OVER the prevailing CNG crisis, there is justification for finding fault with the petroleum ministry and the Oil & Gas Regulatory Authority. If Ogra neglected to regulate the sector and protect consumers, the ministry did not makes bid to support its recent actions, intended to discourage the fuel’s use with the help of the law. This act of Ogra invited the intervention of Supreme Court to undo the unlawful acts of the ministry. Now the ministry and the regulator are using delaying tactics over setting a fair price in consultation with the pump owners as directed by the court.
The row between the CNG station owners and Ogra aggravated when pumps in many parts of the country, including Karachi, Islamabad, Lahore and Peshawar, stopped providing gas to consumers. The owners opine that business was not feasible at existing prices and the warning from Ogra also failed to dissuade them. As both pump owners and the regulator stick to their positions, hopes of an accord on the fuel’s new price before Dec 5 as ordered by the apex court have dimmed.
While directing the govt to de-link CNG prices from petrol and revert to the half-yearly price revision mechanism, the apex court had also invalidated illegal operating costs charged by the owners. Consequently, CNG prices came down 31 per cent. Ever since, the pump owners and the government have not been able to work out a new price. In fact, the current stalemate suits the govt as it is optimistic that the losses would force owners to wind up their businesses, thus making gas retrieved from the transport sector available for other crucial areas like industry.
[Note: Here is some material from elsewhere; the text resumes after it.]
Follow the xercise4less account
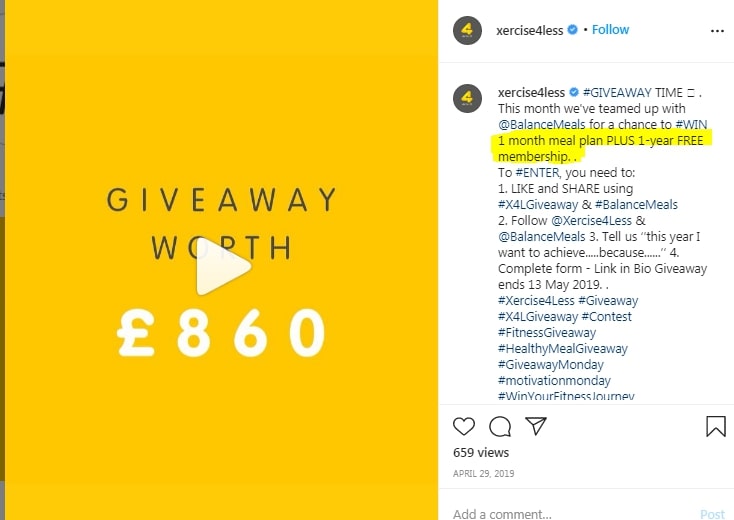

While it is hard to disagree with the aims of reducing CNG use in the wake of growing gas shortages, the government is being criticized for not devising a long-term policy for the use of this resource. This attitude resulting in heavy losses for those who had invested in CNG pumps and kits on the one hand and fast-depleting reserves on the other. For a moment, the government could slash its taxes on CNG and fix a reasonable profit margin for the pump owners to provide relief to consumers as directed by the court but government should work out a time frame for phasing CNG pumps out for both owners and users but the government has shown no sign of solving the issue. It is likely that the court will determine the fuel’s price, which could have negative consequences.